When Anthropic in February unveiled plugins able to execute tasks such as automated reconciliation and contract review, markets quivered: shares in established software vendors fell on the prospect that intelligent agents could directly perform work that enterprise software once orchestrated. That moment crystallised a question for CIOs and investors alike — if an AI agent can call data and complete a task end‑to‑end, do companies still need complex SaaS stacks? Wang Wenjing, chairman and CEO of Chinese ERP and enterprise‑software vendor Yonyou, answered that question bluntly at Yonyou’s global ecosystem conference in Beijing on March 7: "AI will not kill software."
Wang’s argument is rooted in how AI capabilities and enterprise IT actually interact. He traces a technical trajectory from large models trained on public internet text, to models enriched with professional knowledge, and now to models conditioned on real business data inside companies. That last stage, he says, makes the enterprise environment a primary training and validation ground for AI, elevating the value of on‑premise and customer data rather than rendering it redundant.

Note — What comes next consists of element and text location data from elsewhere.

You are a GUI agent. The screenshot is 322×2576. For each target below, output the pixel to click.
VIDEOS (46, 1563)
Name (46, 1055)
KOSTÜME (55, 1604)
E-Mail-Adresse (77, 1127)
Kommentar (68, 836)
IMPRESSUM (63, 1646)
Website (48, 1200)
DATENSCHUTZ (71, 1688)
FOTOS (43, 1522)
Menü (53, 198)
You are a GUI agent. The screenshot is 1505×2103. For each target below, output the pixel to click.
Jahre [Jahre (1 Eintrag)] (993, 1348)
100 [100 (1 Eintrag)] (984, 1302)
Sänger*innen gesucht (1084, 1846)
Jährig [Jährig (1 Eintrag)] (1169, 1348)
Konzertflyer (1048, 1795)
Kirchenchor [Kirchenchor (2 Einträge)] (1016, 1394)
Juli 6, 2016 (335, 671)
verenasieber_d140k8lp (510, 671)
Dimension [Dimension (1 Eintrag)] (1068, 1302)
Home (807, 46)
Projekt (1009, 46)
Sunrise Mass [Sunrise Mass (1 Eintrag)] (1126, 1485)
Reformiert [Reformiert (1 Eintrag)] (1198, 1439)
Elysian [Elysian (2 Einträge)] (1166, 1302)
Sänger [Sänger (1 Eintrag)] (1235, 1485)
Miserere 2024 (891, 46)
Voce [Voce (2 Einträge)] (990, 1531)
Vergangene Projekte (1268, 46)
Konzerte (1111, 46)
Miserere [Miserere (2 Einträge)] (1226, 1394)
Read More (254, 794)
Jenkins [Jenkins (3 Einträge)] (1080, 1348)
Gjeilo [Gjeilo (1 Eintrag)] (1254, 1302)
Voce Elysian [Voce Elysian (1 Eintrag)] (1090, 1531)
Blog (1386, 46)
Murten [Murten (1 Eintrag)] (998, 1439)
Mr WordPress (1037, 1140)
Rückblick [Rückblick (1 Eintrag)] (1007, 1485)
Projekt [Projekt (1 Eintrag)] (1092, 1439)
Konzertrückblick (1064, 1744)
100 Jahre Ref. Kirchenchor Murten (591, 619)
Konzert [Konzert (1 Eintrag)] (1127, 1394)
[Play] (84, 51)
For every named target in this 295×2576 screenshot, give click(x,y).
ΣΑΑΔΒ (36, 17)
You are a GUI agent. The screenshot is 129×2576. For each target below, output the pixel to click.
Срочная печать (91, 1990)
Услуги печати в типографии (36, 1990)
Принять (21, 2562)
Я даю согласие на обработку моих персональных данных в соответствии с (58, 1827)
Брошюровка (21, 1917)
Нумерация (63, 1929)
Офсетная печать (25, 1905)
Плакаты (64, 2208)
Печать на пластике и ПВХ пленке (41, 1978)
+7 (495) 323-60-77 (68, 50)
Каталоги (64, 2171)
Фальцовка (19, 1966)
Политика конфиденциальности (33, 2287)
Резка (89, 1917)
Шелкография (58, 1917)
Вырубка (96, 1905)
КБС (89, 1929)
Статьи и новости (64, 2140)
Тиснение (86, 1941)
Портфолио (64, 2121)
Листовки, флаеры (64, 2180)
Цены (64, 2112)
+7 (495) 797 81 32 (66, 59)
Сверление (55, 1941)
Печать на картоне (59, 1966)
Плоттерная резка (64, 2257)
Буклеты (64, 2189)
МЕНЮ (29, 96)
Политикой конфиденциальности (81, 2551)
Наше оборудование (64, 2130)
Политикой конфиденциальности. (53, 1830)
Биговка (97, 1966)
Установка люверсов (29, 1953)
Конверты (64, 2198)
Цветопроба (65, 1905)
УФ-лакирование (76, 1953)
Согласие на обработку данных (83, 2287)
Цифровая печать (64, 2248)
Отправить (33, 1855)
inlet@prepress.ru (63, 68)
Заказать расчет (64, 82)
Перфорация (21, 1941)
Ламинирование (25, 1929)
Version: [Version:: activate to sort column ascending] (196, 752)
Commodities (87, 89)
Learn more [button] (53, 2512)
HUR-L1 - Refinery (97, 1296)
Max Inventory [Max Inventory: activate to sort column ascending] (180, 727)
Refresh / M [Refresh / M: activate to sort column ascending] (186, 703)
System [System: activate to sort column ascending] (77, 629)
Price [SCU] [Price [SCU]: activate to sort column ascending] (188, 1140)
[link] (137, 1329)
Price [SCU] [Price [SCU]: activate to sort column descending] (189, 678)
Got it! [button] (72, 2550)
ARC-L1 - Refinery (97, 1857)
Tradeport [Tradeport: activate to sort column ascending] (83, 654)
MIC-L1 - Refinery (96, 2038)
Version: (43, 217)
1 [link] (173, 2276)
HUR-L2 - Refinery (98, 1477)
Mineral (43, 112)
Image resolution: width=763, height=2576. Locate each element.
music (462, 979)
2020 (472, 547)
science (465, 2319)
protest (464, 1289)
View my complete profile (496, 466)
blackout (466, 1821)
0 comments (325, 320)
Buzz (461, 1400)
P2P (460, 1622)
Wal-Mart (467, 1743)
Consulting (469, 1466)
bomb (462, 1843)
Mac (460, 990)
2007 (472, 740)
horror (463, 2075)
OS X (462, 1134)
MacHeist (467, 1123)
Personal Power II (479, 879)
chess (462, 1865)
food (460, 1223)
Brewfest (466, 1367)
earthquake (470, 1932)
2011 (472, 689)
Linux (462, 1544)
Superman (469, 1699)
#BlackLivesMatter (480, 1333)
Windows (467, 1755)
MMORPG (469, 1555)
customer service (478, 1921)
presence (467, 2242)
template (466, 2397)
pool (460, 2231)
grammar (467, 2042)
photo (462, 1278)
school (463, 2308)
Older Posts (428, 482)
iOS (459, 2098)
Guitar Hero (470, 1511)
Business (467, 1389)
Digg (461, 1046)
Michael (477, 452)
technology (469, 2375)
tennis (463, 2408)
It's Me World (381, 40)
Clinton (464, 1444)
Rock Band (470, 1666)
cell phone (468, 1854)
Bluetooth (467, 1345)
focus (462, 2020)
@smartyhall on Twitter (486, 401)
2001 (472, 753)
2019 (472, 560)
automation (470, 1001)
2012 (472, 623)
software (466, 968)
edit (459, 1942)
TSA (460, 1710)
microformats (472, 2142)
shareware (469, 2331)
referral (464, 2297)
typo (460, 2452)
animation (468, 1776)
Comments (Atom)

For Wang, the defining change is not an extinction of software but a shift in its driving logic: enterprise systems will move from function‑and‑workflow centric architectures to ones driven by data and models. The new shapes include intelligent agents, domain ontologies and "skill packs" that can reason, coordinate and act; older process‑centric modules will remain because many tasks — precise accounting, deterministic production execution, high‑stability transaction processing — are best handled by rule‑based software.
He describes a dual‑mode architecture as the practical future for enterprise IT: deterministic, process‑execution software working alongside AI decisioning systems. In this arrangement the legacy systems are not victims but feeders — they generate the structured data that intelligent applications need to learn and operate. The implication is that rather than being displaced, SaaS will become an ingredient in a broader, hybrid stack where models and agents add decisioning layers on top of conventional transactional systems.
Wang also pointed to a fast‑moving adoption curve inside Chinese companies: from the initial phase of learning about AI in 2022, to experimentation, and now to a cohort of firms that are "mastering" AI in production. He argued that China’s combination of scale, dense business scenarios, plentiful data, and supportive policy and infrastructure gives domestic vendors an edge in building commercial enterprise AI at scale. That, in turn, makes China an important battleground for the business‑grade AI wave.
The commercial consequences are already visible. Wang notes that many of the fastest‑growing AI companies globally are focused on B2B offerings, suggesting an industrial window opening for enterprise AI. For incumbents with long customer relationships and accumulated datasets, the prize is a durable moat: ownership of business contexts and validated operational data will make it harder for generic AI agents to supplant tailored enterprise systems.
This convergence of models, agents and legacy systems does not resolve thorny practical problems. Integrating agentic services with established ERP, CRM and manufacturing systems raises questions about data governance, security, explainability and liability for automated decisions. Equally important are business model shifts: value capture may move from per‑user subscriptions to outcome‑based pricing, skill‑pack marketplaces and model‑as‑a‑service charges, upending traditional SaaS metrics and investor expectations.
Wang’s message is a strategic one for executives and investors: treat AI as an evolutionary force for enterprise IT rather than an immediate extinction event. Companies that have invested in stable, process‑oriented software can leverage those systems as the data backbone for more intelligent layers, while vendors must adapt by combining deterministic modules with model‑driven decisioning and agentic orchestration. The software industry will change shape, but it will still exist — more as a nervous system of data, models and services than as a collection of discrete, form‑fixed applications.